DAKKO note記事の第三弾となる今回は、日本の若者の政治意識とは?日本と、海外の主権者教育の違いとは?といったテーマについて探ってみます!




主権者教育とは

NPO法人DAKKOは、主な活動分野として、主権者教育の推進に関わる事業をしています。

※DAKKOの団体概要・DAKKOの推進する主権者教育、については、こちらの記事をご参照ください!


主権者教育
とは、

”主権者として求められる力を育成する”ための教育。
また、”社会の出来事を自ら考え、判断し、主体的に行動する主権者を育てる”ための教育、をいいます。

(出典: 総務省)


DAKKOの活動では、若者を中心に、政策や選挙の仕組みについて学んだり、実際に議員さんと交流できる場を提供しています。
このような場の提供を通して、日本全国での主権者教育を推進しています。


日本の若者の政治意識とは?~ 主権者教育の実態について考えてみる ~


近年、若者の政治離れが問題視されています。

2023年の調査*によると、Z世代の6割以上は、自身の「投票」は社会に影響を与えることができないと感じており、政治的効力感の低さが伺えます。
*SHIBUYA109 lab. 「Z世代の政治に関する意識調査」(18~24歳対象) 2023年)

出典元: SHIBUYA109 lab.


18歳を対象とした政治に関する調査*では、日本の政治に「期待できると思う」と答えた割合は、わずか20%のみです。
(*日本財団18歳意識調査結果 第54回テーマ「国会と政治家」 2023年)

また、政治に対するネガティブな意見として、「クリーン(不正や不透明なところがない)ではないと思う」と答えた若者が、81.3%にのぼりました。


今後、政治の仕組みにあったらいいと思うこととして、「ネット投票の導入」「若者・女性議員の増加」などが上位にあがりました。

出典元: SHIBUYA109 lab.


外国の”若者の政治意識”はどうなっている?


外国の若者の政治意識の一例として、今回はエストニアの若者の政治意識について紹介します。

※エストニアの基本情報・政策を紹介した記事はこちら!


私は、エストニアに3年半住んでいた経験があり、その際は肌感覚で「エストニアの若者は政治や国際情勢への関心が高い!」と感じていました。

例えば、エストニア国内の政治状況をよく把握しているだけでなく、普段の会話の中でも、国際政治や社会問題について、アカデミックな知識を必要とするシーンが多くありました。

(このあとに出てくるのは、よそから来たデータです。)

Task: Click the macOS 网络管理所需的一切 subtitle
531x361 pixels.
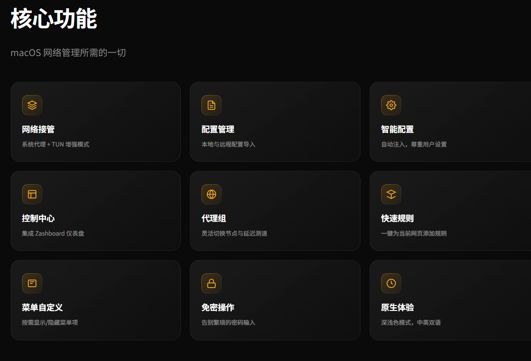Action: (x=68, y=53)
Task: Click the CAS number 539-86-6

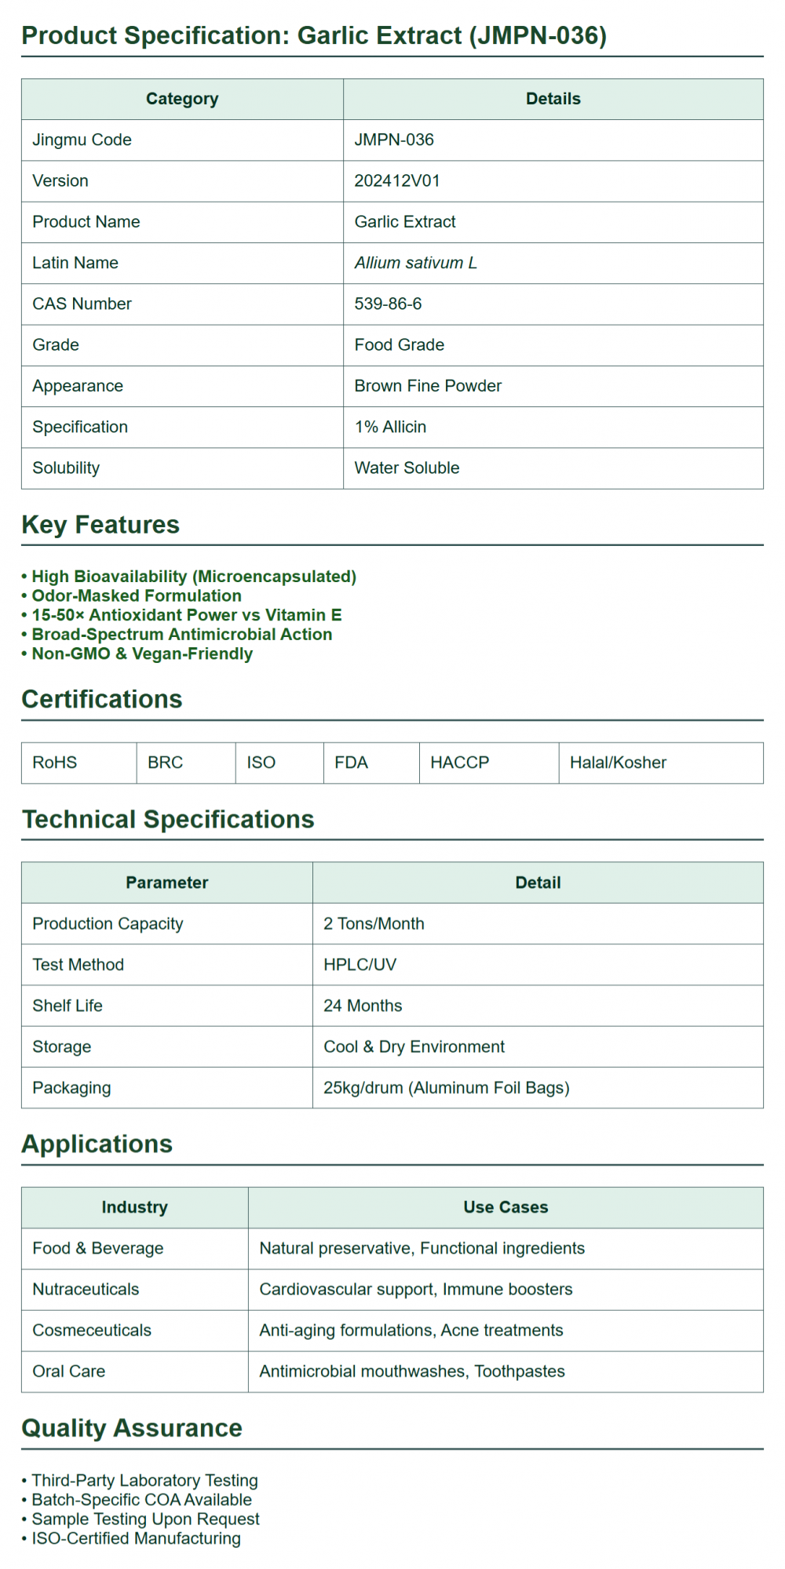Action: point(388,304)
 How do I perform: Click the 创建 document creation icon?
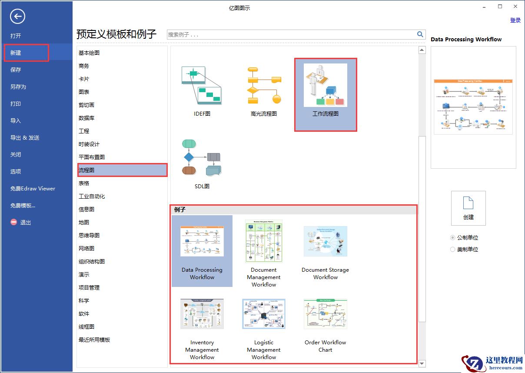point(468,208)
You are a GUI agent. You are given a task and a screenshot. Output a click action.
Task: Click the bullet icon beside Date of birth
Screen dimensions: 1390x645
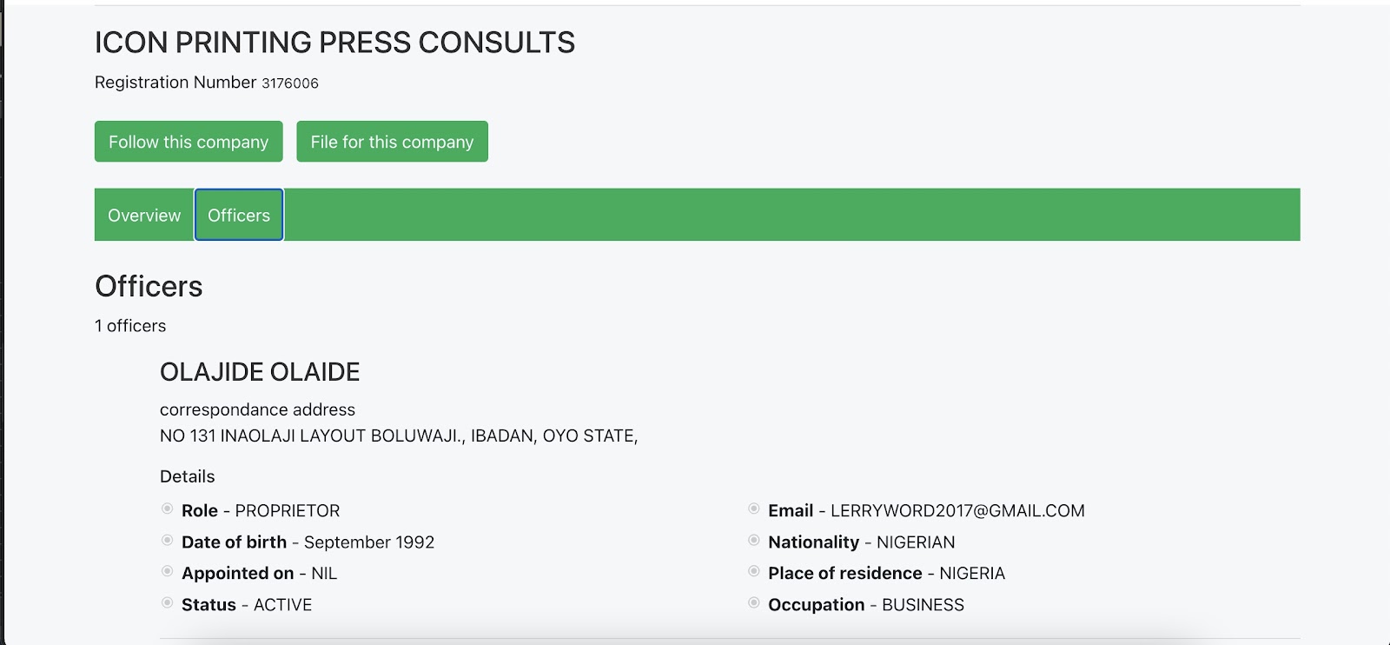tap(168, 541)
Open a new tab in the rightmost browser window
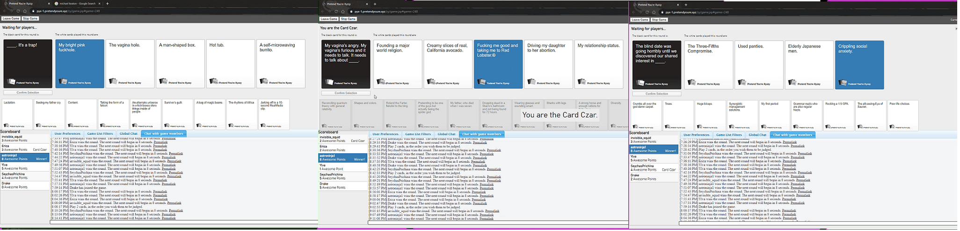This screenshot has width=960, height=231. tap(686, 5)
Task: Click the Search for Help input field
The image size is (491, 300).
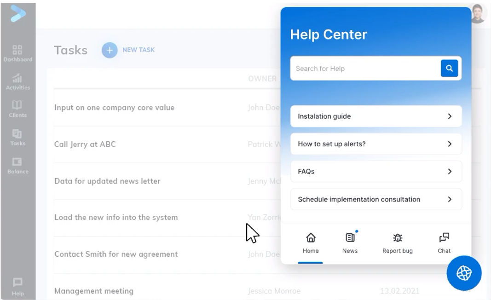Action: pyautogui.click(x=366, y=69)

エストニアの学校教育では、シティズンシップ教育(公民)の科目が国が定めるカリキュラムに組み込まれています。(義務教育は7歳から16歳まで[文献])

エストニアの10年生 ~ 12年生(日本でいう高校1年生~3年生に該当)は、基本的な社会的規範や、人道的・道徳的なテーマについても広く学びます。[文献]

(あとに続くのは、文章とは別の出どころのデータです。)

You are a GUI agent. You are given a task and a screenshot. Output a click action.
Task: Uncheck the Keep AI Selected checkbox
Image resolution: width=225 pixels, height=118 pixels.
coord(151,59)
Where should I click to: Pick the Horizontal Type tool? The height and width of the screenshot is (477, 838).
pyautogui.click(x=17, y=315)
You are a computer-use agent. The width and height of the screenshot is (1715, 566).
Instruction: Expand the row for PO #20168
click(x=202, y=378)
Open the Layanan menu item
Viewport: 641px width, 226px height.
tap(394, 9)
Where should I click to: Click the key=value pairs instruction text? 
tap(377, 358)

シラバスには、市民は民主主義社会の構成員である旨が明記されており、「積極的な市民活動」といったトピックも、エストニアの公民科目の重要な柱です。[文献]


【★日本の若者も期待する”ネット投票”が導入されているエストニアの、若者投票率の実態】

エストニアは、有権者のオンライン投票が認められている電子国家ですが、オンラインでの投票は若者の投票率をあげる手段の一つとして、期待されてきました。

2005年に初導入されてから、ネット投票の利用者数は右肩上がりで、2023年度の国政選挙では半数以上の有権者が、オンラインから投票をしました。[文献]

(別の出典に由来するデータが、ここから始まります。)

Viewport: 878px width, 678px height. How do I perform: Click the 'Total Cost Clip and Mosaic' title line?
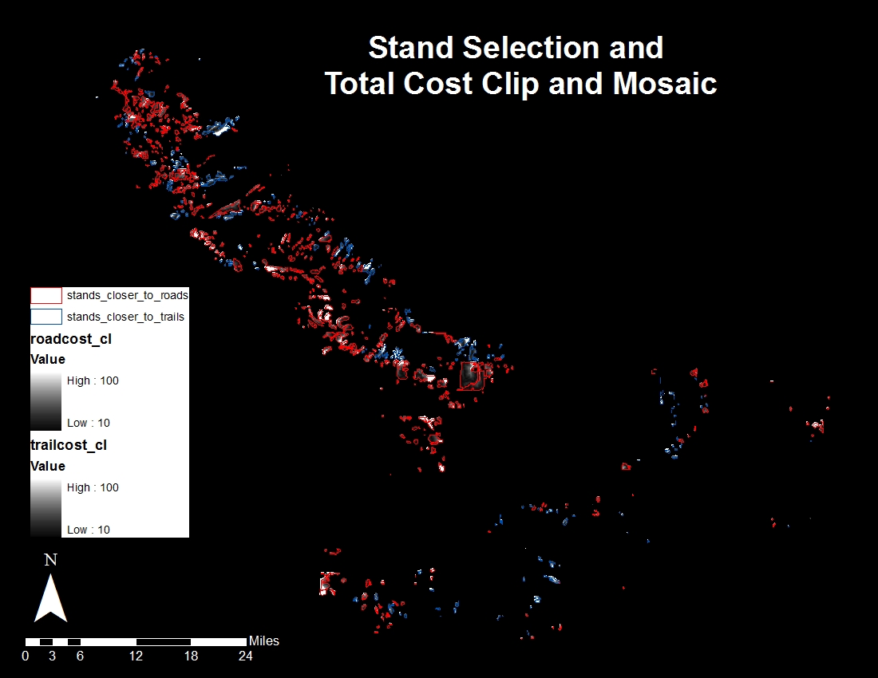click(x=520, y=84)
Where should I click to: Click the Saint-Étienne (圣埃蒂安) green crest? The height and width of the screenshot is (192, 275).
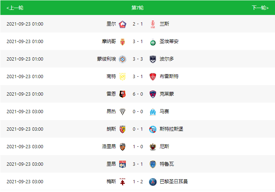[153, 42]
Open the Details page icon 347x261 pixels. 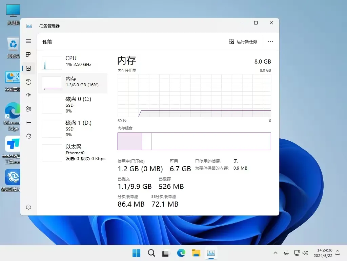28,122
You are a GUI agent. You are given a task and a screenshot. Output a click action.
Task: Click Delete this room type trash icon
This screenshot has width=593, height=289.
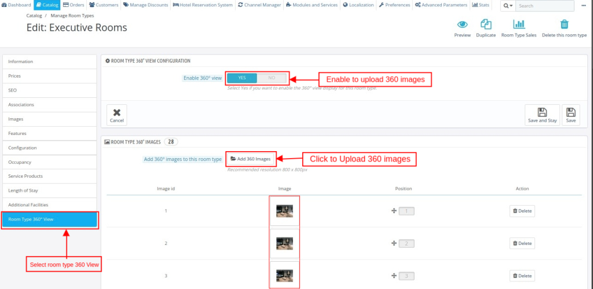click(563, 24)

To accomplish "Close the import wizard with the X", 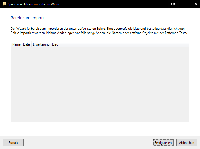I will tap(196, 4).
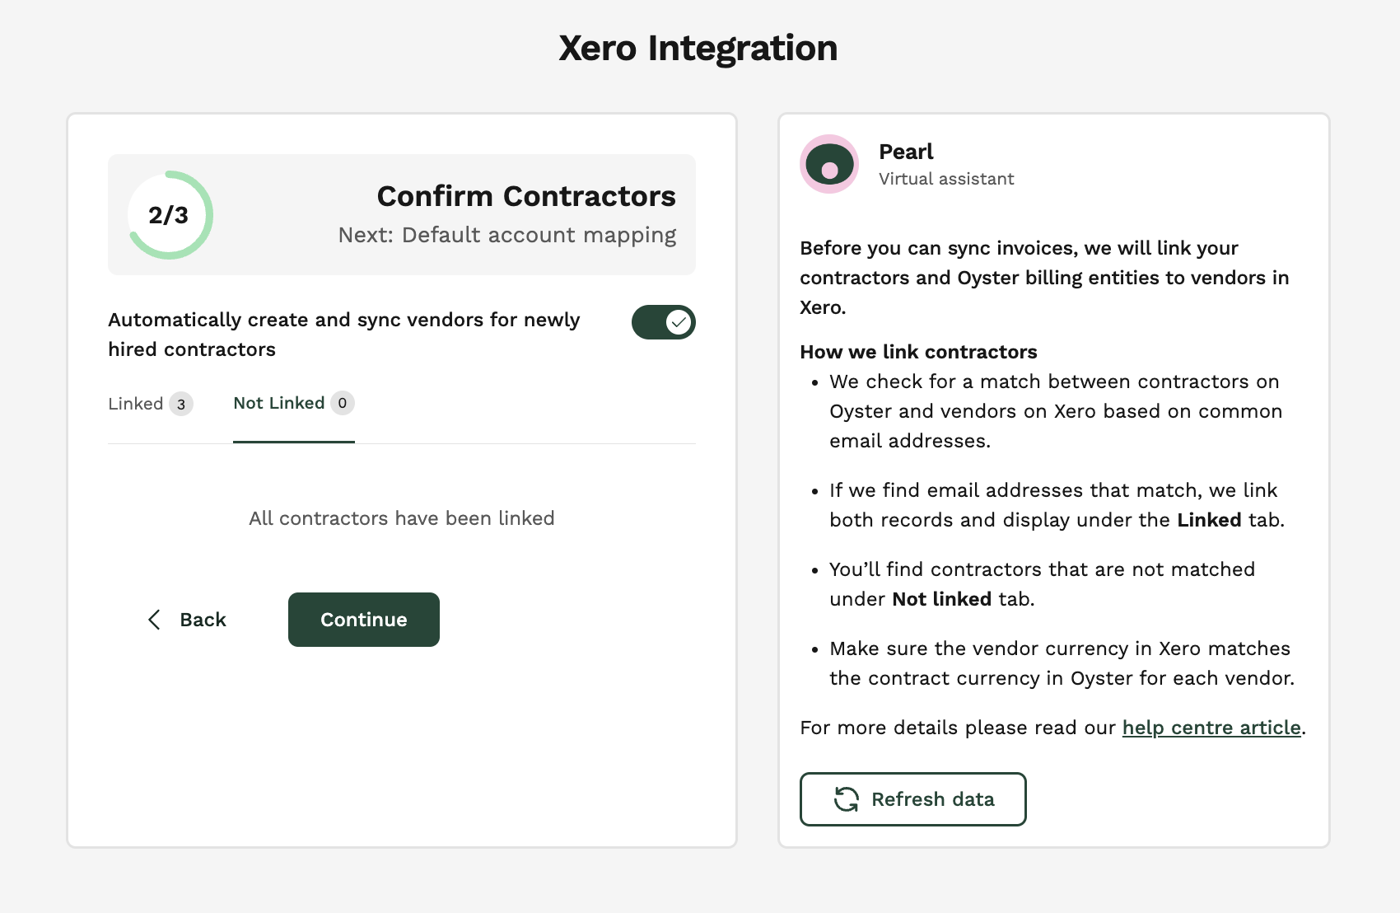This screenshot has height=913, width=1400.
Task: Click the checkmark knob inside the toggle
Action: point(679,322)
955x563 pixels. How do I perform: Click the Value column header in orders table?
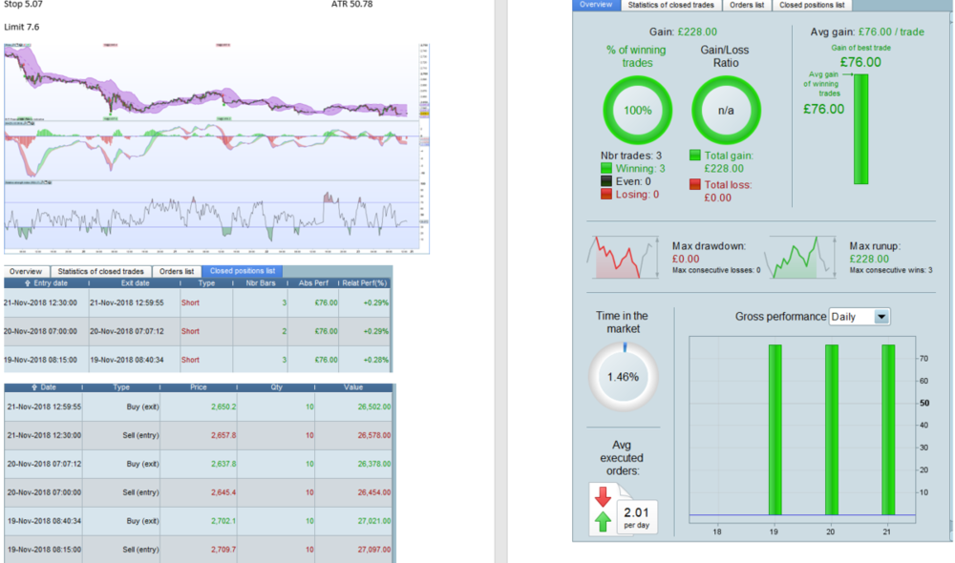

年代別の投票率(2023年度国政選挙)では、ネット投票を含む10-20代前半の投票率は45.7%でした。

日本(令和3年度)は、10代投票率が43%、20代は35%と、少し低めの結果が出ています。

ネット投票が導入されているエストニアですが、若者の投票率とネット投票のポジティブな相関関係については、今のところ明確にはなっていない、と言われています。

ただ、エストニアのネット投票者は、再び次の投票へも足を運ぶ、というデータも出ています。[文献]

エストニアのシティズンシップ教育、ネット投票などが、若者の政治意識に与える影響については、今後もさらに研究する余地があると言えます。


執筆者のひとこと

〜個人のエストニア生活をふりかえり、若者の政治意識について感じたこと〜

若者の政治意識について、特に日本とエストニアの違いを感じた場面は、

  1. 政治や社会問題について話す上で、必要な知識が備わっている。(国際社会の構造や、社会問題における諸外国のスタンス・利害関係・歴史的背景など。)

  2. 政治的なトピックについて話すことが、そもそも嫌煙されていない。(少なくとも若者間では、お酒の場でも政治的な話題がでることは自然でした。)

  3. 社会問題についての、自分の意見は何なのか。をはっきり述べることが当たり前。(気候危機についてや、構造的差別、ジェンダー平等、LGBTQ+の権利、ロシアのウクライナ侵攻、などはよく話題に上がりました。データなどを交えながら、自身のスタンスをはっきり述べられる人が多い印象です。)


多国籍な環境にいたこと、政治学を専攻している友人が多かった、ことが影響しているかもしれませんが、日本に住んでいた時よりも政治や国際問題の話しをする機会が日常的にありました。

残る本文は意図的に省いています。